In the US however, the majority of graduates from medical school progress into residency speciality training programmes. This initially reflected that American students were graduate entrants in medical school and therefore already more mature, and traditionally the students had a higher level of patient contact and management exposure prior to graduation.
Specialty training is where doctors become a specific ‘type' of doctor, such as surgeon, psychiatrist or ‘general practitioner' (GP, family doctor). The length of speciality training ranges from 3 to 10 years depending on the specialty and country/region. In high income countries (e.g. Canada, UK, US) around 60 specialities and subspecialties exist. In LMICs, the number of subspecialties tends to be much lower because health services are less specialised, there are fewer qualified specialists and subsequently a lack of training posts.
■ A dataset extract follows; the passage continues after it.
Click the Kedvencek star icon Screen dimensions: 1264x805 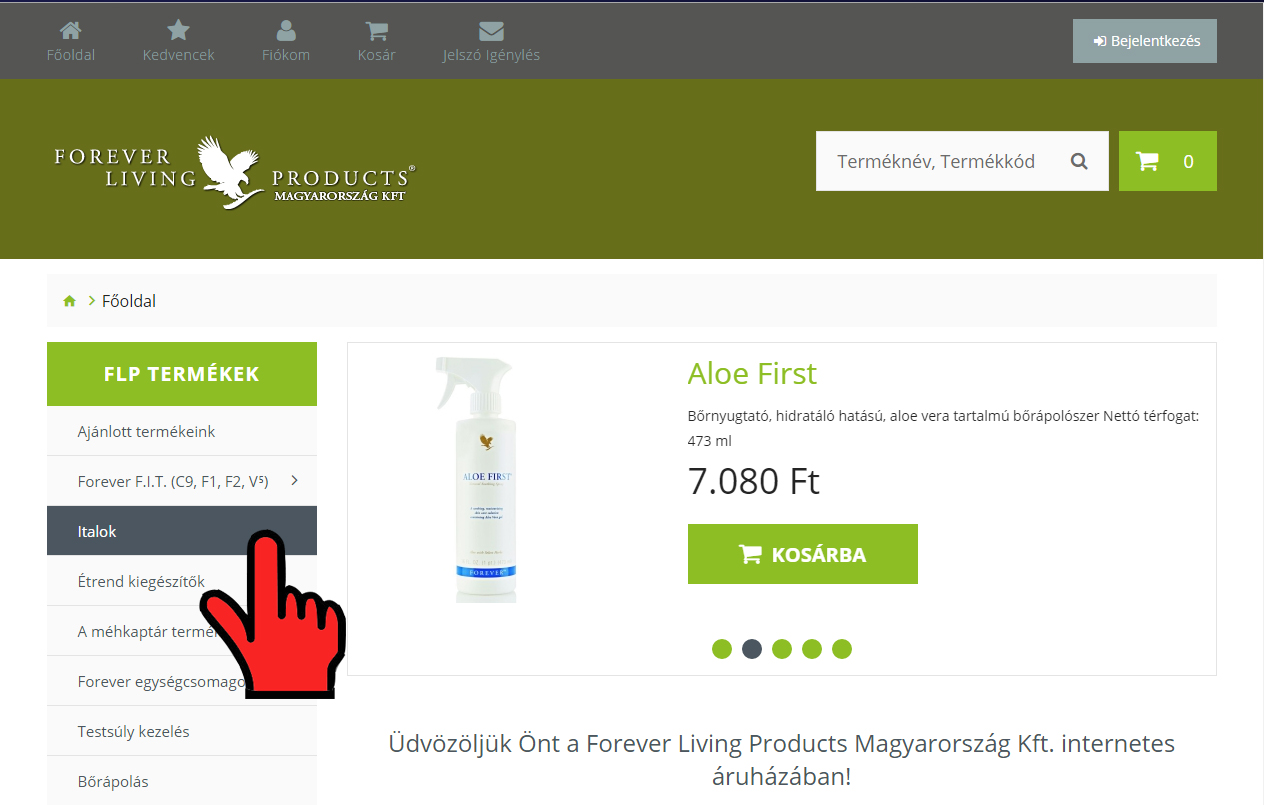[179, 30]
In order to address this, agreements with other countries have been established to train doctors in required specialties (e.g. surgery, family medicine), who then return to their home country to practise. As in undergraduate education, specialty training may also have a focus on acquiring knowledge and skills that will enable the practitioner to function at an advanced level in rural, remote or relatively under-resourced settings.
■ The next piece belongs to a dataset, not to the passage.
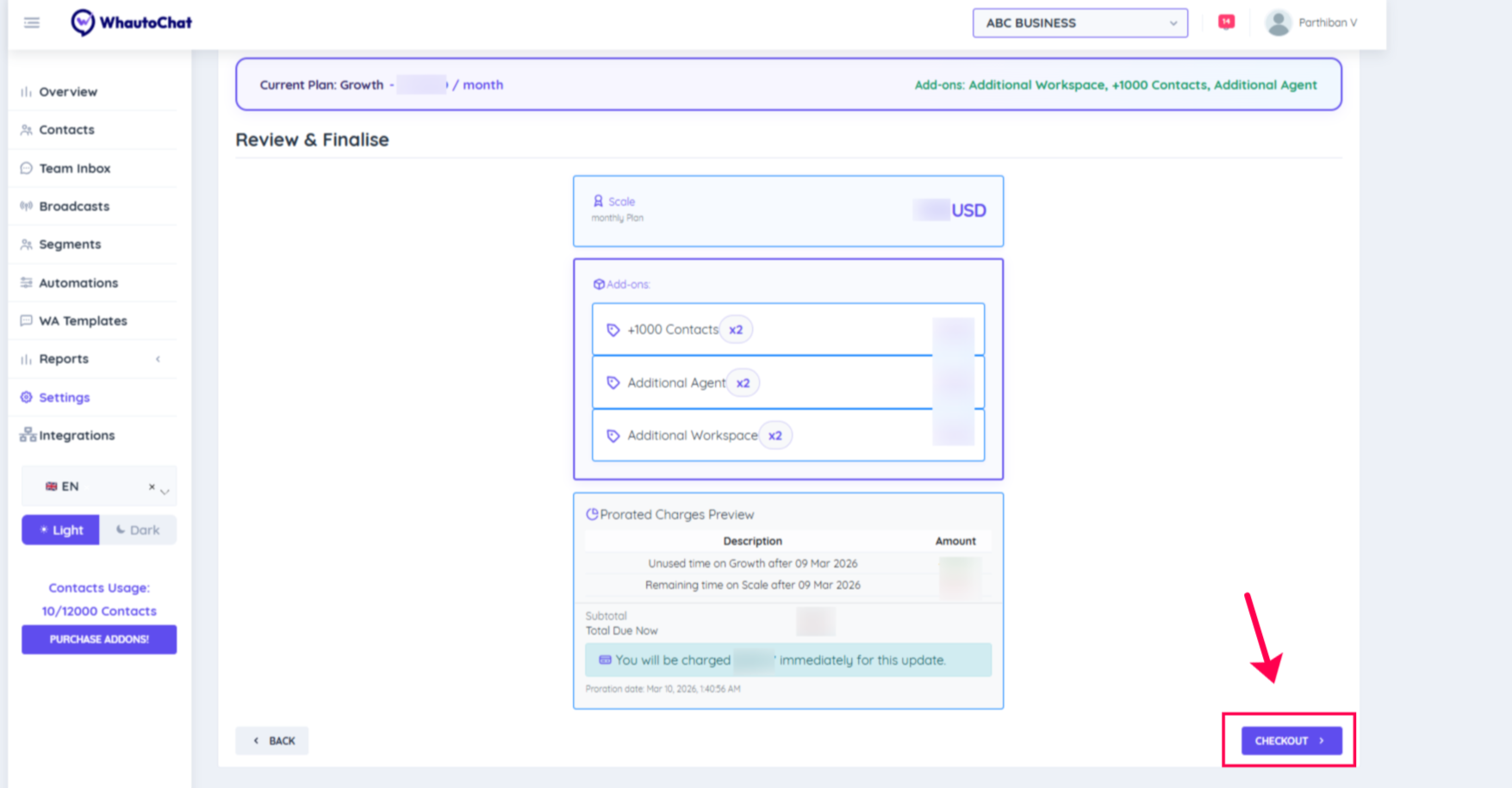Open the ABC BUSINESS workspace dropdown
This screenshot has height=788, width=1512.
pos(1080,23)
Each specialty generally has its own set of national educational standards and assessments, administered by a professional body that is distinct from the overall medical regulator (and may also be distinct from providers of undergraduate education, e.g. professional boards or medical colleges). Specialty training posts are often strictly controlled at national level, tied to workforce planning and the future needs of the healthcare system. Once a doctor has undergone the relevant clinical experience and passed examinations, they become eligible for the specialist register and can gain a post as a consultant or specialist. Hodges and others have critiqued the ‘time-served' apprenticeship model of training, suggesting that moving towards competency-based and more tailored personalised training may be more appropriate to address individuals' different rates of learning and experience (Hodges and Lingard, 2012).
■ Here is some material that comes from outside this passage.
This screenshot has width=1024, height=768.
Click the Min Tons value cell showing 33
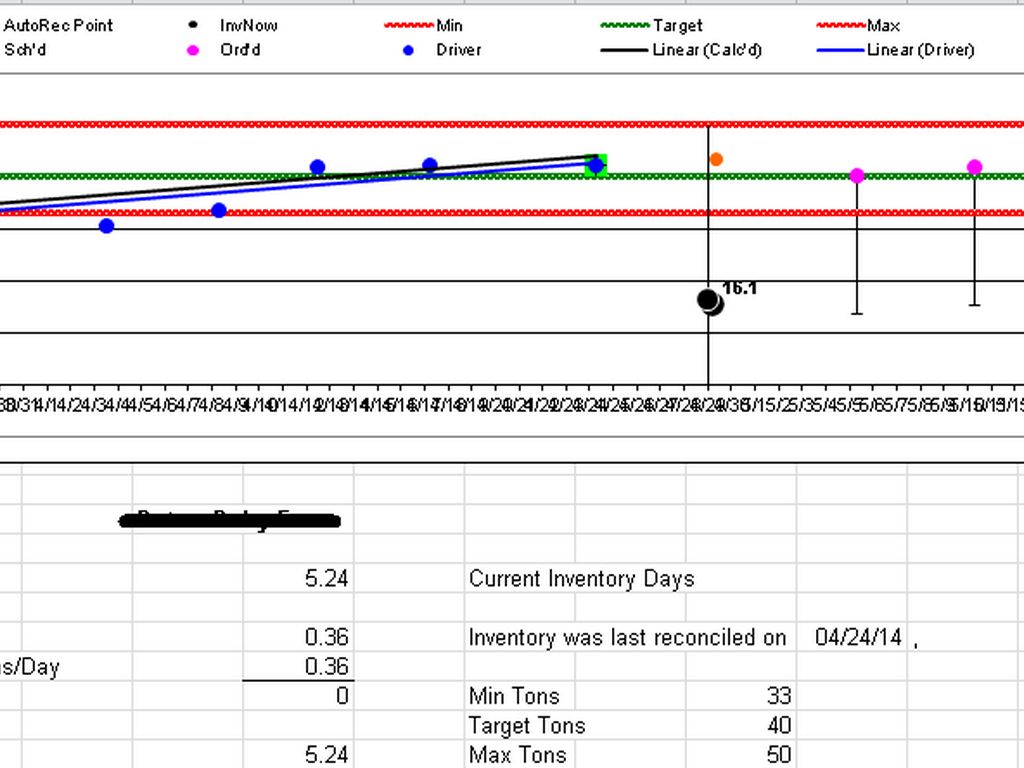(x=778, y=696)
Once qualified and registered in their field, most countries require doctors to engage in (and be able to evidence) a commitment to education throughout their career in the form of continuing professional development (CPD) or medical education (CME). The main purpose of CPD is for doctors to keep up to date with evolving knowledge and procedures, and to ensure safe practice. Engagement in CPD is typically through participation in small, accredited training/educational courses that are assigned ‘points' or ‘credits'. The number of credits is broadly correlated with the time taken to complete the activity. Increasingly, evidence of CPD participation is a requirement for relicensing (or revalidation). Relicensing is typically undertaken on a 3 to 5-year cycle. It sometimes involves examinations but generally is carried out using a portfolio of evidence.